Jackson Boaz has a full schedule these days.
As co-founder of the Healdsburg Democratic Club, he’s spearheading the city’s newly formed political organization for left-leaning thinkers. He’s also political director of Wine Country Young Democrats, and he serves as a parks and recreation commissioner for the city of Healdsburg.
Oh yeah—he’s also manages the workload of every other eighth grader at St. John the Baptist Catholic School. Because Boaz is only 14 years old.
Indeed, while most teenagers spend free time Tweeting about the Giants’ anemic offense or ogling Ariana Grande videos on YouTube, Boaz is moving and shaking in a very different world: the world of Sonoma County politics.
“I’ve been into this stuff for as long as I can remember,” he said. “It’s just part of who I am.”
He’s not exaggerating. One of the young man’s earliest memories is marching in a parade on behalf of State Sen. Mike McGuire back in 2010.

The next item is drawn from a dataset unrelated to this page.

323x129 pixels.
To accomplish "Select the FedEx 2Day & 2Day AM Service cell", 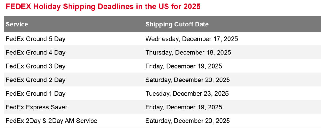I will tap(51, 121).

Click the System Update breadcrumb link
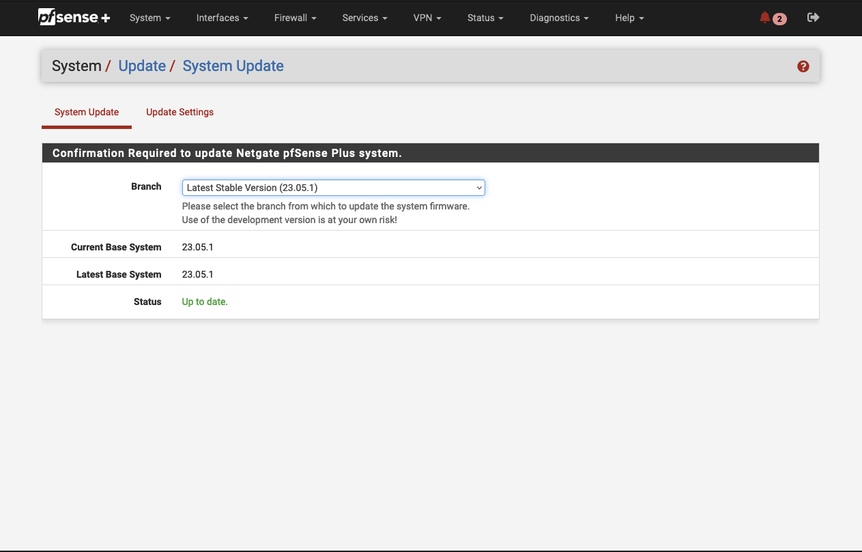tap(233, 66)
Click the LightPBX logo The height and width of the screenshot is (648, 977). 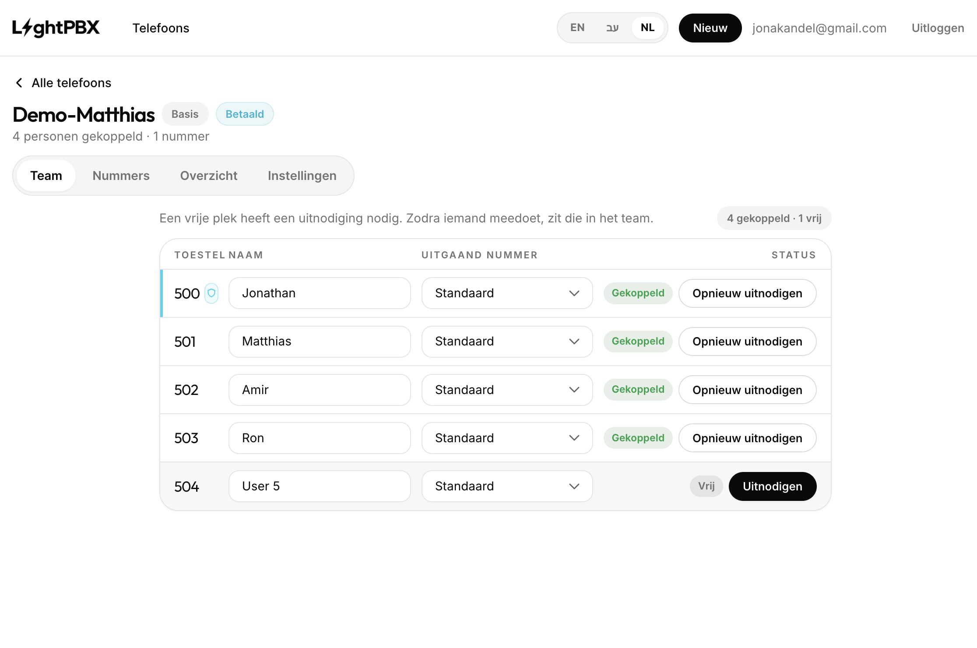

More recently, just weeks after his 12th birthday, Boaz became an intern in McGuire’s office. He currently works there on half days, days off and weekends whenever he can.
His enthusiasm for politics led Boaz to the Wine Country Young Democrats, a Napa/Sonoma organization for 13- to 36-year-olds that champions issues such as climate change, healthcare, education, voting rights and civil rights.
It also prompted him to start the Healdsburg Democratic Club. This happened organically at the end of 2018.
Boaz was at a meeting of the Windsor Democratic Club when President Rick Massell mentioned Healdsburg didn’t have a club of its own. Boaz, despite his age and his other commitments, snapped into action.
Boaz sent emails to progressive leaders in the community to gauge interest and support among a phalanx of fellow founders. These founding members met at Moustache Baked Goods for the first time at the end of January.
The group had its first official meeting last week at the Healdsburg Senior Center, and welcomed speaker Eduardo Torres, Northern California coordinator for Tenants Together, a statewide renters’ rights organization that advocates on behalf of California tenants for safe, decent, and affordable housing.
“It was great to learn more about such an important issue in our community,” said Boaz. “The goal of the club is to create a center for people to get involved, both in politics and in community service, and to encourage discussion and debate over key local and national issues.”
Being a 14-year-old community leader certainly has pros and cons. One of the benefits: Endless energy.
Between maintaining a straight-A average at school, engineering an active social life, and all his extracurricular political work, Boaz says he’s rarely tired, even though he sleeps only four or five hours a night.
One of the downsides: He’s too young to drive.
To solve this problem, Boaz says he leans on two of his grandfathers, who are retired and available to give him rides. (If the Boaz name sounds familiar, that’s because Jackson is the eldest child of Jason, fire chief at the Healdsburg Fire Department.)
The bottom line: This indomitable young man isn’t going to let anything stand in his way of making a difference in the Healdsburg community or the world at large.
“We young people have a say in the future,” he said. “I want to make sure we make the most of it.”